27/02/2026

Migalhas | Reforma tributária brasileira: Estratégias de planejamento tributário para 2026

A reforma tributária brasileira representa a mais profunda transformação do sistema de tributação sobre o consumo no Brasil desde a promulgação da Constituição Federal de 1988. Após décadas de diagnósticos críticos sobre a complexidade, a litigiosidade e a falta de neutralidade do modelo vigente, o Congresso Nacional promulgou em 2023, a EC 132, dando início a uma transição planejada que se estenderá até 2033.

Dentre tantas alterações, o novo modelo de sistema dual é composto pelo IBS - Imposto sobre Bens e Serviços, de competência compartilhada entre estados, municípios e o Distrito Federal, e pela CBS - Contribuição Social sobre Bens e Serviços, de competência federal. Acrescentou-se, ainda, o IS - Imposto Seletivo, incidente sobre produtos e serviços considerados prejudiciais à saúde ou ao meio ambiente.

A regulamentação infraconstitucional consolidou-se em dois momentos distintos: pela LC 214, de 16 de janeiro de 2025, que detalhou as normas gerais do IBS, da CBS e do IS e estabeleceu o regime de transição; e pela LC 227, de 13 de janeiro de 2026, que formalmente instituiu o CGIBS - Comitê Gestor do IBS, alterou o regulamento do processo administrativo tributário e introduziu normas gerais sobre o ITCMD, dentre outras alterações ao CTN.
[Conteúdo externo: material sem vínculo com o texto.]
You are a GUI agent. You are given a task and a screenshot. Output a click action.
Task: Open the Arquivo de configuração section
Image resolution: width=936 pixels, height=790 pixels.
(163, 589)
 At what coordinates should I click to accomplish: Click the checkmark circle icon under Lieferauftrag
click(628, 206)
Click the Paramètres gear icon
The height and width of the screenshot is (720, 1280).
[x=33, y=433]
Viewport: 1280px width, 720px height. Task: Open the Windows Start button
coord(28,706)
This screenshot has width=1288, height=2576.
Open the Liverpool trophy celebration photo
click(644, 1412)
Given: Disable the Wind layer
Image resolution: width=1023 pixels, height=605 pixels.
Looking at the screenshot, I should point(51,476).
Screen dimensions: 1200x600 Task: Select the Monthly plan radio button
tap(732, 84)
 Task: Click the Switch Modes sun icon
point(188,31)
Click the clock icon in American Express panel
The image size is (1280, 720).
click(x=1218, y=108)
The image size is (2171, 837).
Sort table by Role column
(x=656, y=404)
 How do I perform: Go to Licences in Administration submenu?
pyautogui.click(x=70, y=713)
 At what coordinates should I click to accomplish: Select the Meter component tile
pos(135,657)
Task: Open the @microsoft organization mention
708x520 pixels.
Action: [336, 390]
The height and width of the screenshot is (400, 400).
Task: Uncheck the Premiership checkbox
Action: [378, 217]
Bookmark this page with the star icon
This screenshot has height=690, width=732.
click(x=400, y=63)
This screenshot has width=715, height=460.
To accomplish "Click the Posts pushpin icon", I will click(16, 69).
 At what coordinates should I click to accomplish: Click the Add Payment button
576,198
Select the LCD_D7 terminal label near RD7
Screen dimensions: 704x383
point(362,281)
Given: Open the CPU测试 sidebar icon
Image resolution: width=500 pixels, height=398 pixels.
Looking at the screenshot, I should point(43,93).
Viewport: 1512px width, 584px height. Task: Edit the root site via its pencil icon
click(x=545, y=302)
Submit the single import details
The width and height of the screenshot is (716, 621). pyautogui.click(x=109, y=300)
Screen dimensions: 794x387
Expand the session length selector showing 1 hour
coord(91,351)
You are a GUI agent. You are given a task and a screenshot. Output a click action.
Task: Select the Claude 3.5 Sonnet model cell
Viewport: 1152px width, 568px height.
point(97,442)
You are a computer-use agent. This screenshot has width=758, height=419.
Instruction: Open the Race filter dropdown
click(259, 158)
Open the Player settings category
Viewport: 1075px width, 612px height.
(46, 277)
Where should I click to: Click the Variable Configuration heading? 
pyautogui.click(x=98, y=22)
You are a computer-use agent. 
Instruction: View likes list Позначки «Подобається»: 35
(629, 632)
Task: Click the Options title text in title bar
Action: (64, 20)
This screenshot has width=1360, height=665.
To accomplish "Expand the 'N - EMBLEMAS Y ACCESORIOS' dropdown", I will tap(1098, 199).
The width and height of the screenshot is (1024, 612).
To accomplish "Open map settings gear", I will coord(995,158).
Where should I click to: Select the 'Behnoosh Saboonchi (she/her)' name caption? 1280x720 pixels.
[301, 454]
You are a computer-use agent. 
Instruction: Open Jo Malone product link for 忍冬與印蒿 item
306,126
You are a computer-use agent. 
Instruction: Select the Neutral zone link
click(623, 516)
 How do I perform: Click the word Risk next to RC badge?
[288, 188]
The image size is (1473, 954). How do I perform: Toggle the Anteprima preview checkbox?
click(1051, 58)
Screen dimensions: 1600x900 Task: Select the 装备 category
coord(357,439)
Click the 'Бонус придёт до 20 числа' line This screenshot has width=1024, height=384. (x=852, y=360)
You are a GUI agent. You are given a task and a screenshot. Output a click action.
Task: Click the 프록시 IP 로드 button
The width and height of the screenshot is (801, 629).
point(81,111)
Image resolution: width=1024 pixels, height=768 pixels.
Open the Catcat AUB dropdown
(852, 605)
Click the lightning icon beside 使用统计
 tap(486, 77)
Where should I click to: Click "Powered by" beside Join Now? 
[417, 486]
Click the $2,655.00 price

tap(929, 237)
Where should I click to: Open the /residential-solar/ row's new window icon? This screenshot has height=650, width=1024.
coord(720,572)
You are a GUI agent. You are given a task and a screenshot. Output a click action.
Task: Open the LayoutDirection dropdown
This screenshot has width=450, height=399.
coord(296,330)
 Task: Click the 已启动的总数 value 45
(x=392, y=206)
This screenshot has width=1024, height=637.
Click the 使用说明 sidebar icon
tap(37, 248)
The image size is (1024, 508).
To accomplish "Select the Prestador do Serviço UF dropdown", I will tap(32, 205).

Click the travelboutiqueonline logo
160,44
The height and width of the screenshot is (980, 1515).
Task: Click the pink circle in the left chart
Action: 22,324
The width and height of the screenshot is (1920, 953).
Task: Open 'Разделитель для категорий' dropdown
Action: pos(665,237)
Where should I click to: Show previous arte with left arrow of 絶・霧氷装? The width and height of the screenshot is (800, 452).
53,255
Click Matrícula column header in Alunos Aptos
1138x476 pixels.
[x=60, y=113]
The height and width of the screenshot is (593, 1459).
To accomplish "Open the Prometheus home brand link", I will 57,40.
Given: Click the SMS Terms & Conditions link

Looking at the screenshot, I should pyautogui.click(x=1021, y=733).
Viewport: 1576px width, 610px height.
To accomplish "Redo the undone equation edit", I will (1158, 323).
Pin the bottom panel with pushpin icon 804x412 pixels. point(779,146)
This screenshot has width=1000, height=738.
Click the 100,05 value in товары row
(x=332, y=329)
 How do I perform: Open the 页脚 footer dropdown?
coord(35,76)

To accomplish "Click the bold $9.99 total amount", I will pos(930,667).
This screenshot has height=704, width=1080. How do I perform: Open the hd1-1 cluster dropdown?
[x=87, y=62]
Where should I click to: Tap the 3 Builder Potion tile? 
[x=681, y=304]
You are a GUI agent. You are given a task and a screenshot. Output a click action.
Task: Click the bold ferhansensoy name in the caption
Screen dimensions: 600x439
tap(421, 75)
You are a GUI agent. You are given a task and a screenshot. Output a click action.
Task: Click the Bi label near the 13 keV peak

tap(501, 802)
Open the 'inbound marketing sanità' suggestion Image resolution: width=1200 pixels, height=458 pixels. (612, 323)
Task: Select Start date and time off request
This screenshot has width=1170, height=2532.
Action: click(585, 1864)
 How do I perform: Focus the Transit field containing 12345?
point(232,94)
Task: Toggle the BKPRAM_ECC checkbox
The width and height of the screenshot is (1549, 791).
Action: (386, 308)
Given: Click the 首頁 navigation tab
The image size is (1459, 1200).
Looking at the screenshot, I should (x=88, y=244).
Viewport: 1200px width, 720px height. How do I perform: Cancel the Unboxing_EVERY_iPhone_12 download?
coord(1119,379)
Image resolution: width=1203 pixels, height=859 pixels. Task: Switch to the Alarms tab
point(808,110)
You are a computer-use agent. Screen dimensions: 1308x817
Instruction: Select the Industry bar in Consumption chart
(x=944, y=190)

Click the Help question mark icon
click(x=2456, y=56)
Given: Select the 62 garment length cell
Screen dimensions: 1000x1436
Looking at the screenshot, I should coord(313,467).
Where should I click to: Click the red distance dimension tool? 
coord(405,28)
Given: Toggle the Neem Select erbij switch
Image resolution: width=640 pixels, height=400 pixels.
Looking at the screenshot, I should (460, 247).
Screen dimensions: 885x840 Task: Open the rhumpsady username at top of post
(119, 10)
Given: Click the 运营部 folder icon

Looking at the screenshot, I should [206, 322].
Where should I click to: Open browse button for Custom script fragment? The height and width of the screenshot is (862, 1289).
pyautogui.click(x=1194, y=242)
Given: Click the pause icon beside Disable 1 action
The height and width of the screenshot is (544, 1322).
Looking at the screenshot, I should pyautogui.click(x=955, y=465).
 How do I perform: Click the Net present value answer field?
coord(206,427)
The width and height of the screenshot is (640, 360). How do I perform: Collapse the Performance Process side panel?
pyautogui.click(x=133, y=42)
O ano de 2026 é o marco inicial da vigência operacional da Reforma, onde o IBS e a CBS passaram a incidir sobre os fatos geradores a partir de 1º de janeiro, ainda que com alíquotas simbólicas de 0,1% e 0,9%, respectivamente, e os valores eventualmente recolhidos poderão ser compensados com o PIS e a COFINS, não apresentando impacto financeiro. O foco está na adaptação dos sistemas de emissão de notas fiscais eletrônicas. Já as empresas optantes pelo Simples Nacional não passarão a destacar o IBS e o CBS neste momento, mas sim, a partir de 2027.